Task to complete
Print the data from the line with "How do I perform: Click" up to and including the line with "The height and", omitting the pictures.

Provided records
------------------------------------------------

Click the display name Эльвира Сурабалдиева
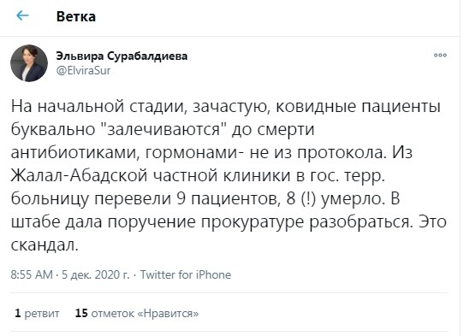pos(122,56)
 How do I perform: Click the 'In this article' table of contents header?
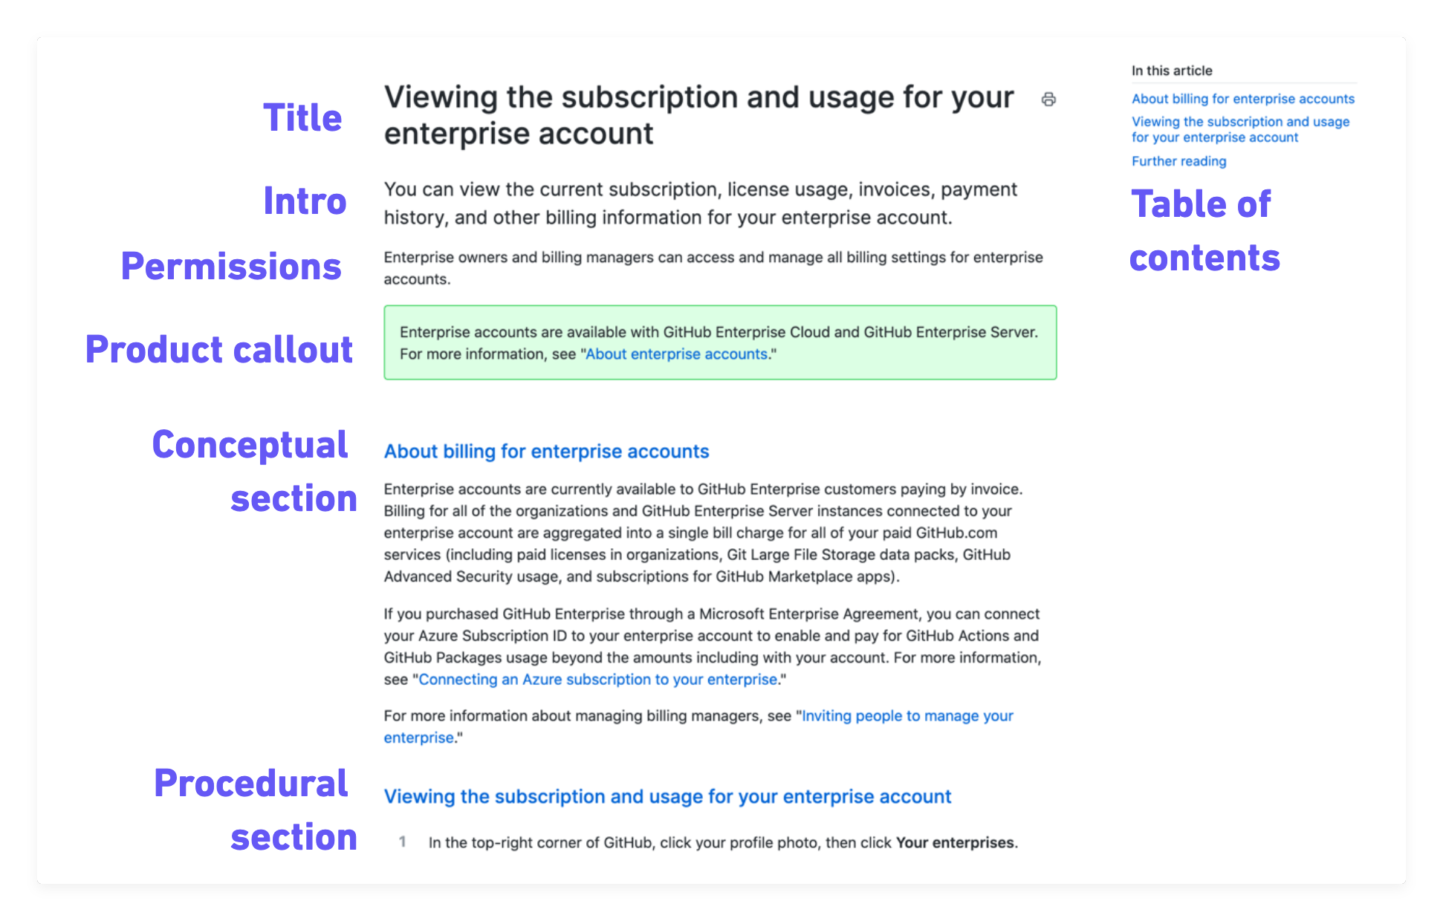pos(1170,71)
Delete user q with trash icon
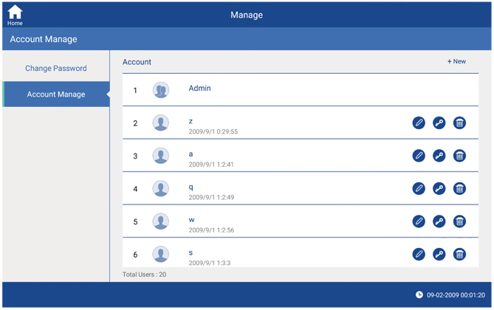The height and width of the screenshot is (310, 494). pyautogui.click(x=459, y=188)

------------------------------------------------

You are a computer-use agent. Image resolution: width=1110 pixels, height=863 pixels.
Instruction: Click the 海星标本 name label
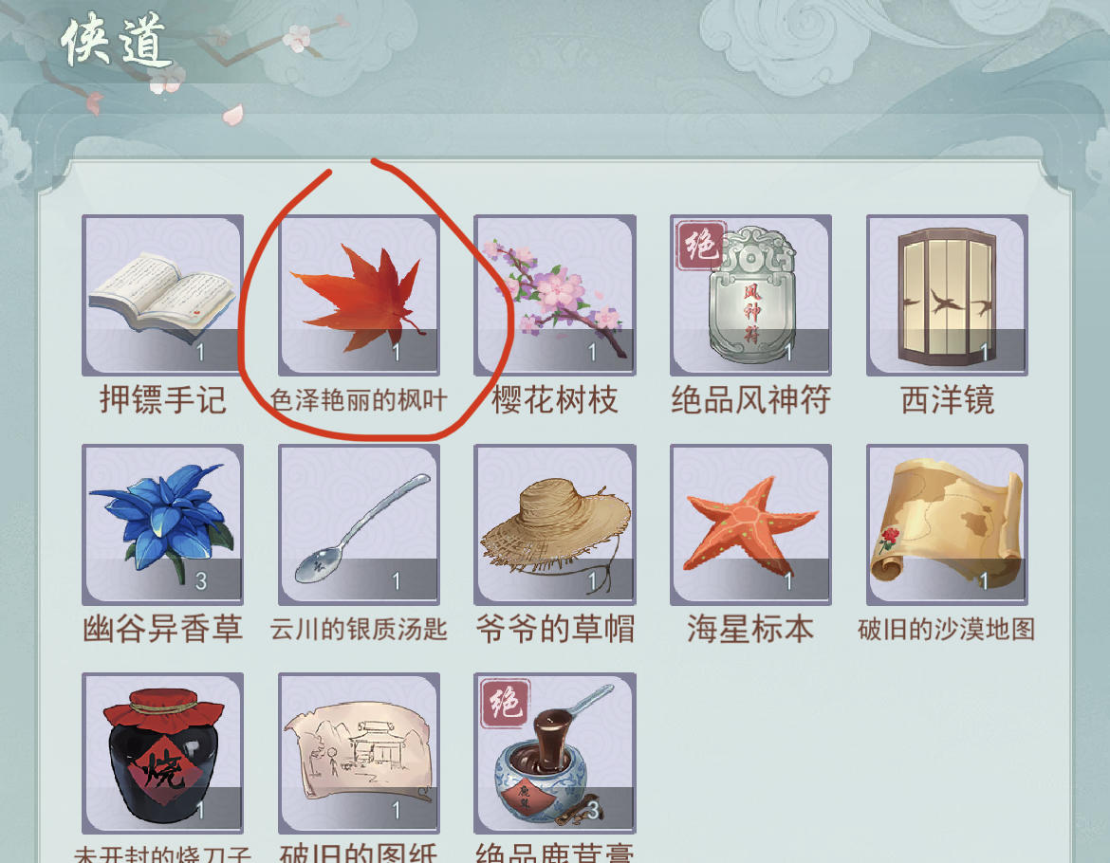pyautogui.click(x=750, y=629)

------------------------------------------------

Solution to this task
 How do I perform: Click the 'In this article' table of contents header?
pos(1170,71)
Delete user q with trash icon
The height and width of the screenshot is (310, 494). pyautogui.click(x=459, y=188)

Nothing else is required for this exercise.